もし、2000万円の現金を不動産投資に使うとしたら

 もし、あなたが2000万円の現金を不動産投資に使えるとしたら、どのように使いますか。
 たとえば2000万円で利回り10%の物件を購入したとすれば、年間家賃収入は200万円。これが2000万円の物件ではなく、2000万円を自己資金にして利回り10%の2億円の物件を買ったとすれば、家賃収入は2000万円になります。
 銀行によっては、2000万円という資産があるということで、自己資金を使わずに2億円借りられるケースがあります。この場合は、諸費用(手数料・登記費用等)だけを支払えば2億円の物件を手に入れられます。
 このように融資の力を使って物件を購入することを、「レバレッジをかける」といいます。これが不動産投資における最大の魅力でしょう。
 レバレッジの原義は「てこの原理」で、少ない力を使って大きなものを動かすことを意味します。不動産投資でいうレバレッジとは、現金を極力使わず融資を使い、収益物件を購入することをいいます。
 先ほどの2000万円の事例のように、うまくレバレッジを活用すれば、物件費用の諸費用にあたる数百万円だけで2億円のRC造マンションを手に入れることも夢ではありません。
 もちろん家賃収入のすべてが利益ではなく、ローン返済や月々のランニングコストの支出などもありますが、それらを差し引いた残りが、キャッシュフローとして投資家の利益となります。
 家賃収入というのは、部屋を貸すことで得る対価ですから、あなたがあくせく働くことはありません。部屋を快適に整えたり、故障を修理したり、入居者との対応といった賃貸に関わる業務はすべて外注することもできるので、まさに不労所得です。
 これが銀行の定期預金であれば、数百万円を預けたところで利息は微々たるものでしょう。また不動産投資以外の投資、たとえば株式投資、FX、ファンドなどでは、融資を受けてレバレッジをかけることはできません。

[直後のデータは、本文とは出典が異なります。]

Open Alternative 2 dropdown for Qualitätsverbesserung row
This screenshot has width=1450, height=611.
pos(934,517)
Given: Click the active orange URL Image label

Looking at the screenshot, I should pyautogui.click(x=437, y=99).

 このレバレッジの恩恵は、不動産投資だからこそ受けられるものです。加えてこれは、1棟だけの話ではありません。レバレッジの力を上手に取り入れて、スピーディーに規模を拡大することが可能となるのです。

目標と現状のギャップを埋める「戦略立案」が圧勝の第一歩

 不動産投資において「圧勝」するためには、数値計算に基いた具体的な目標設定が欠かせません。ただ漠然と行っても結果はついてこないもの。何故ならば、明確なゴールがないと物件選びや投資戦略にブレが生じてしまうからです。

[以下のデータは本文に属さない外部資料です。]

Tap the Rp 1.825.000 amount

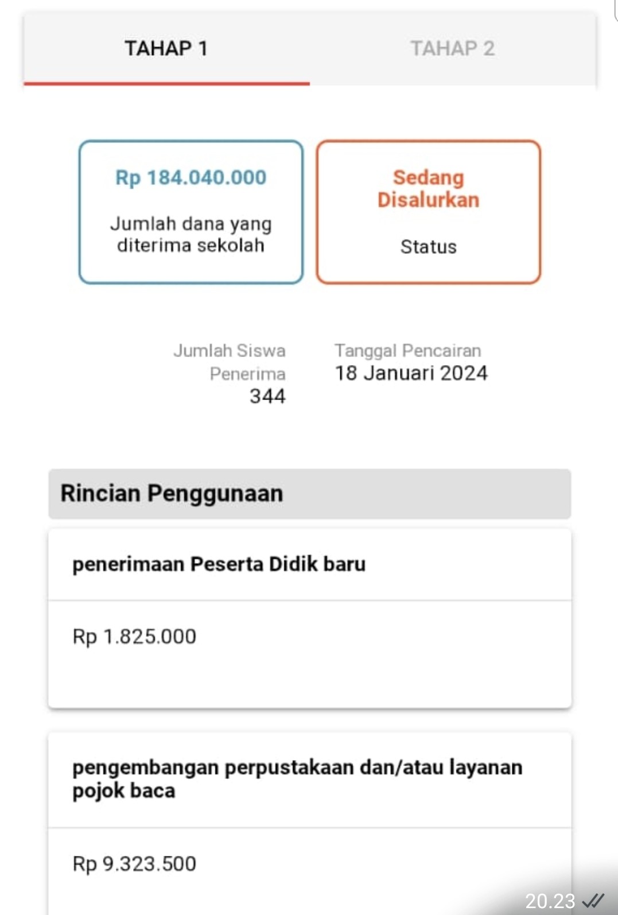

 よくありがちなのが、当初は「年間キャッシュフロー1000万円」や「○歳までにリタイアする」ということがゴールだったものの、いつの間にか「物件を購入すること」がゴールになってしまうというケースです。
 こうなると規模拡大を盲目的に追い求めるようになり、肝心のキャッシュフローがおざなりになってしまいます。あくまで目安ですが、資産10億円で、利回り10%だとすると家賃収入が1億円程度、年間キャッシュフローが2000万〜3000万円くらいを目指すのが理想的といえるでしょう。

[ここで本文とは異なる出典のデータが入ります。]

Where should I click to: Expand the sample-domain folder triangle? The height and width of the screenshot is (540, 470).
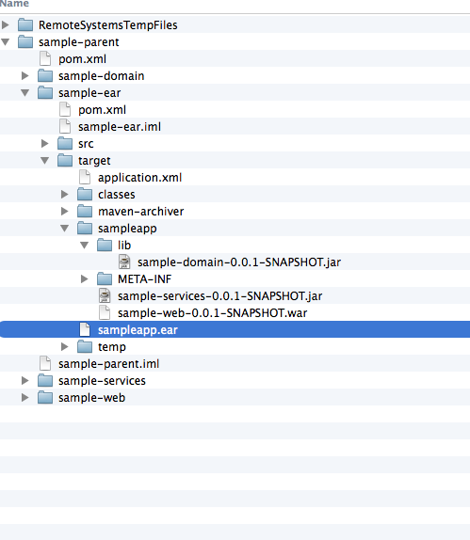click(x=24, y=76)
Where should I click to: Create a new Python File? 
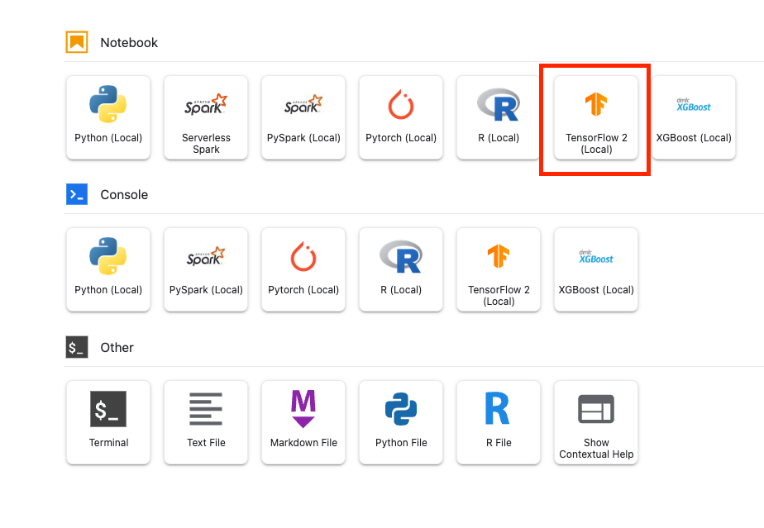[x=401, y=421]
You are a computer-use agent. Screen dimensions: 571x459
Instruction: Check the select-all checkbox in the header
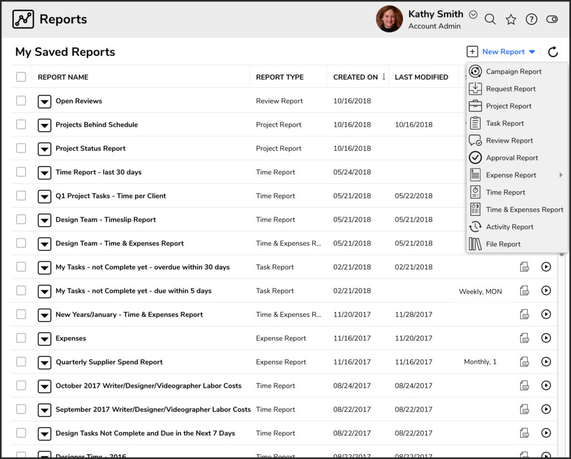pyautogui.click(x=21, y=77)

 収入の多い方だと、買える物件の選択肢が広いため、地方だけでなく1都3県を視野に入れて買い増しを進めていくケースが多く見られます。この場合、リスクを低く抑えたバランス型のポートフォリオを組むことになります。
 逆に、年収1000万円以下で「とにかくキャッシュフローが欲しい」という人であれば、ある程度のリスクを取って遠隔地の高利回り物件を買っていく方法が有効です。2000万〜3000万円程度の現金が貯まった段階で、東京23区内の物件を狙いにいくのが望ましいでしょう。
 思い描くゴールの難易度は人それぞれですが、決して不可能ということはありません。結局のところ、その人の属性や自己資金に応じて、取るべき戦略が決まってくるということです。